64th ISI World Statistics Congress - Ottawa, Canada

Use of new data sources – the case of Statistics Norway

Conference

64th ISI World Statistics Congress - Ottawa, Canada

Format: IPS Paper

Keywords: big data, cost-benefit, gdpr, hbs, household surveys, privacy

Session: IPS 378 - Empowering Society by Reusing its Data for Official Statistics

Tuesday 18 July 10 a.m. - noon (Canada/Eastern)

Abstract

Integration of privately held data on third parties in the production of official statistics is one of the main challenges for modernisation and quality improvements of such statistics. Several initiatives in the international statistical community have been taken to facilitate access and use of such data, also commonly denoted big data. Proper statistical legislation is one of the preconditions for such access. In Norway, a new Statistics Act was adopted in 2019. The act emphasises quality requirements to official statistics, the coordination role of Statistics Norway for all such statistics which are described in a multiannual programme, and the access to privately held data for use in official statistics.

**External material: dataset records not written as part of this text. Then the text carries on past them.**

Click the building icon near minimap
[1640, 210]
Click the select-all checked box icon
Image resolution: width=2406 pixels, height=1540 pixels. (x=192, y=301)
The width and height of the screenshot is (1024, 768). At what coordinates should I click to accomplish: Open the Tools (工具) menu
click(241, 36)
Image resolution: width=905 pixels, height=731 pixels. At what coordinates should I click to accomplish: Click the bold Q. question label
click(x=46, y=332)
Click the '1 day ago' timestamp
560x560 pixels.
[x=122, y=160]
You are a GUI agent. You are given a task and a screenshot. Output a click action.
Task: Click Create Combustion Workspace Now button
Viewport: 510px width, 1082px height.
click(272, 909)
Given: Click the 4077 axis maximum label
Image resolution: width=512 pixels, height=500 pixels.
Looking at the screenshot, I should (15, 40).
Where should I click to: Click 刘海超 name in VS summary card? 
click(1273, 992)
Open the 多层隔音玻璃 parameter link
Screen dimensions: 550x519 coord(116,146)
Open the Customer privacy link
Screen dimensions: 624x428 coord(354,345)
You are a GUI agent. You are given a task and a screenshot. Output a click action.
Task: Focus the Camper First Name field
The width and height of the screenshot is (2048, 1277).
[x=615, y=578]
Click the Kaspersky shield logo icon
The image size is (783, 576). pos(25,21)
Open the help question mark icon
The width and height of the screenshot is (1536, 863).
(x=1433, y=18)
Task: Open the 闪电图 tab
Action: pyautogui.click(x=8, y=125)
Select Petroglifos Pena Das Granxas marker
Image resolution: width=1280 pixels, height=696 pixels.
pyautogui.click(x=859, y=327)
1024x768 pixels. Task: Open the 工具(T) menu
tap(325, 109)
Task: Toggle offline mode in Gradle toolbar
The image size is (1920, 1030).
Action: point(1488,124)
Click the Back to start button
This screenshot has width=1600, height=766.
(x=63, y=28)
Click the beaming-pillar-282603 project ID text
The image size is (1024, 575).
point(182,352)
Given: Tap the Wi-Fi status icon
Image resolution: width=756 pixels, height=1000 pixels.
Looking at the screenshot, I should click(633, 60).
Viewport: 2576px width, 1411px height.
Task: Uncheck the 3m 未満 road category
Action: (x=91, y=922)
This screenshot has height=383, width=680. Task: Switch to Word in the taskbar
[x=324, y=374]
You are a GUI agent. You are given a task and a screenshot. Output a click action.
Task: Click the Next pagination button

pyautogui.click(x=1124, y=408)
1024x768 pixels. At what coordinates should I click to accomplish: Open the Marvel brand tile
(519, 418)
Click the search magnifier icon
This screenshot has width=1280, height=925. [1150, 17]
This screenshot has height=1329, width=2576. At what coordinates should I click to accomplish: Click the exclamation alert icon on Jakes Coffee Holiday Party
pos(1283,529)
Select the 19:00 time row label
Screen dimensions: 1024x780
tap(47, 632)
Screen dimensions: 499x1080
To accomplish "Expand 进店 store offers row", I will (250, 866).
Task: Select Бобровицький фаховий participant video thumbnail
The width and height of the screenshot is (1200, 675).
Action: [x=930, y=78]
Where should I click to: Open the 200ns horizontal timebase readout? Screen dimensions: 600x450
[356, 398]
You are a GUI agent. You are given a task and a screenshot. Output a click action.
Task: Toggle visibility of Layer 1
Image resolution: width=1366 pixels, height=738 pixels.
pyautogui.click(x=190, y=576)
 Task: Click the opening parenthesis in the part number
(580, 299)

For data access, use of receipts from grocery stores linked to bank transaction data represents a test of the new statistics act and the GDPR. Such data are very relevant for the household budget survey, a survey which places a heavy response-burden on the participants, leading to quality challenges. The paper summarises some of the Statistics Norway’s experiences with accessing privately held data, exemplified by the work to acquire data to develop a new household budget survey. Key aspects in addition to the legal ones are cost-benefit analyses, collaboration, privacy protection and methodological developments. The Norwegian Data Protection Agency means the data collection authority of Statistics Norway is applied too broadly for collecting such large amounts of personal data and has prohibited the proposed approach. Statistics Norway disagrees, but a dialogue with the Data Protection Agency aiming at outlining different choices of methodology to bring the work forward has started. Experiences on the process so far should anyway be useful beyond the national level.